The legislation as a golden opportunity
A further benefit of the legislation is the ‘legal leverage’ it provides for things you wanted to do anyway. Good accessibility is simply good practice. A document that is more flexible, useful, and adaptable for disabled students adds to everybody’s productivity. The legislation can be a golden opportunity for achieving the following:
- Digitally competent staff - many staff are entirely self-taught in terms of IT skills. Mandatory training in digital accessibility may be required to ensure compliance, but more to the point, staff will be creating and using content in more efficient ways.
- Digitally literate students - If a student does not know how to ‘skim’ a Word document using the Navigation Pane or a web page using free plugins, the benefits of the accessible content has been lost.
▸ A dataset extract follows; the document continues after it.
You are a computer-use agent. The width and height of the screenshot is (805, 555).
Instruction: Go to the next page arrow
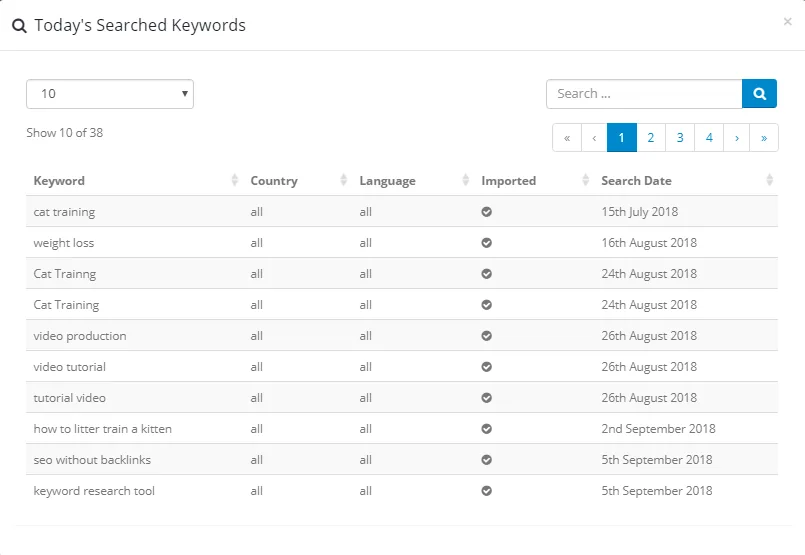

Digital accessibility tips and tools should be core to study skills support.
- Raised teaching standards - the legislation applies to technical standards, but the principles of inclusive teaching include course design/delivery. Including this as part of accessibility training subtly raises teaching standards.
- Joined up thinking - many organisations struggle to ensure different services work together. Digital accessibility is a natural thread joining disability support, study skills, library, e-learning, IT, and academic practice.
- Return on investment - from Office 365 to learning platforms and e-book collections, mainstream tools and services have accessibility features built-in. They are rarely promoted. Highlighting these improves return on investment.
- Procurement pressure - many higher and further education organisations experience hit accessibility barriers in third-party systems. The legislation strengthens the hand of purchasing consortia. They can demand more accessible products. This has driven significant improvements in the UK amongst library platforms.
The poisoned chalice
Good things can go wrong. The UK transposed the EU directive into law two years ago. Not everything is going well. There have been unintended consequences, some of which significantly threaten the progress disabled students have enjoyed over recent years. Being aware of these may help you avoid making the same mistakes.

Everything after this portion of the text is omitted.